■ Using the information ■
A. In the text on extracting company names with spaCy, translate this sentence into Spanish: "We will need the company’s trading stock symbol to get their trading details."
B. From the text on extracting company names with spaCy, quote the passage starting at "To extract companies'" and ending at "how it works.".

(Text Opens)

To extract companies' names from headlines, the works with an open-source NLP library, spaCy. The en_core_web_sm should be able to detect not only organizations in any text. In the following chunks of code, we demonstrate how it works.

In [8]:
# python -m spacy download en_core_web_sm
nlp = spacy.load("en_core_web_sm") # en_core_web_sm - basic NLP task (to process extracted text data)

In [20]:
processed_hline = nlp(TY[3].text) #Get first headline
print(TY[3])
for token in processed_hline:
    print(token.text, "-----", spacy.explain(token.pos_),'-----', spacy.explain(token.dep_)) # tokens + tags + dependencies

<title>Amazon Prime Fee Rising to $180, Not $139, for Many Members</title>
Amazon ----- proper noun ----- compound
Prime ----- proper noun ----- compound
Fee ----- proper noun ----- compound
Rising ----- proper noun ----- None
to ----- adposition ----- prepositional modifier
$ ----- symbol ----- modifier of nominal
180 ----- numeral ----- object of preposition
, ----- punctuation ----- punctuation
Not ----- particle ----- negation modifier
$ ----- symbol ----- modifier of nominal
139 ----- numeral ----- appositional modifier
, ----- punctuation ----- punctuation
for ----- adposition ----- prepositional modifier
Many ----- adjective ----- adjectival modifier
Members ----- noun ----- object of preposition


In [21]:
# See the dependencies
spacy.displacy.render(processed_hline, style='dep', jupyter=True, options={'distance': 110}) 

In [22]:
# Show important entities; tag ORG = Companies
spacy.displacy.render(processed_hline, style='ent', jupyter=True, options={'distance': 120}) 

In [23]:
# All headlines
headlines = TC + TW + TY

In [13]:
# Extract ORG from headlines
companies = []
for title in headlines:
    doc = nlp(title.text)
    for token in doc.ents:
        if token.label_ == 'ORG':
            companies.append(token.text)
        else: 
            pass
        
companies

['Amazon',
 'Ford',
 'Shell',
 'AMD',
 'GM',
 'PayPal',
 "Exxon Mobil's",
 'UBS',
 'Chevron',
 'Apple',
 'Southwest Airlines',
 "McDonald's",
 'Deutsche Bank',
 'ServiceNow',
 'Qualtrics',
 'Intel',
 'Boeing',
 'Microsoft',
 'J&J',
 'IBM',
 'American Airlines',
 'Rising Battery Prices Add Uncertainty',
 'Meta',
 'Exxon',
 'Amazon',
 'Amazon Earnings',
 'Amazon Breaks Record',
 'Treasury',
 'Yield Surges to Highest',
 "Kohl's",
 'Global Equity Stock Fund',
 'Amazon',
 'Pinterest',
 'Ford',
 'Clorox',
 'U.S. Treasury',
 'the Beijing Olympics Are Awkward for Corporate Do-Gooders',
 'The Zuckerberg Effect Fading',
 'Social Media',
 'Texas Storm Forecast Is Painful Déjà Vu',
 'Sony',
 'Nintendo',
 'Supply-Chain Pile-Up',
 'U.S. Shale Surge',
 'Amazon',
 'AT&T Spent',
 'AMC',
 'Critics',
 'Ignore',
 'BYD',
 'Intel',
 'the U.S. Shale Boom',
 'Inflation Are Sinking Solar',
 'Apple',
 'QCOM Stock',
 'Fidelity Opens Direct Indexing Option',
 'AT&T’s Dividend Cut Puts',
 'Unenviable Club',
 'Ford

## Scraping S&P500

We have obtained list of companies' names. We will need the company’s trading stock symbol to get their trading details. Since we are extracting the news mainly from the U.S. and the U.S. exchange stock market is the largest one, we are going to use an external database of S&P 500 index tracking the performance of 500 large firms listed on stock exchanges in the United States.

(Text Closes)
(Material provided Opens)

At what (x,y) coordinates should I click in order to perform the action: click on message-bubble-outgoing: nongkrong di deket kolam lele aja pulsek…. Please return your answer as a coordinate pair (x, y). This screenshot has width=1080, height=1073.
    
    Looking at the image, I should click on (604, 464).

(Material provided Closes)

■ Exercise results ■
A. Necesitaremos el símbolo bursátil de la empresa para obtener sus datos de negociación.

B.
To extract companies' names from headlines, the works with an open-source NLP library, spaCy. The en_core_web_sm should be able to detect not only organizations in any text. In the following chunks of code, we demonstrate how it works.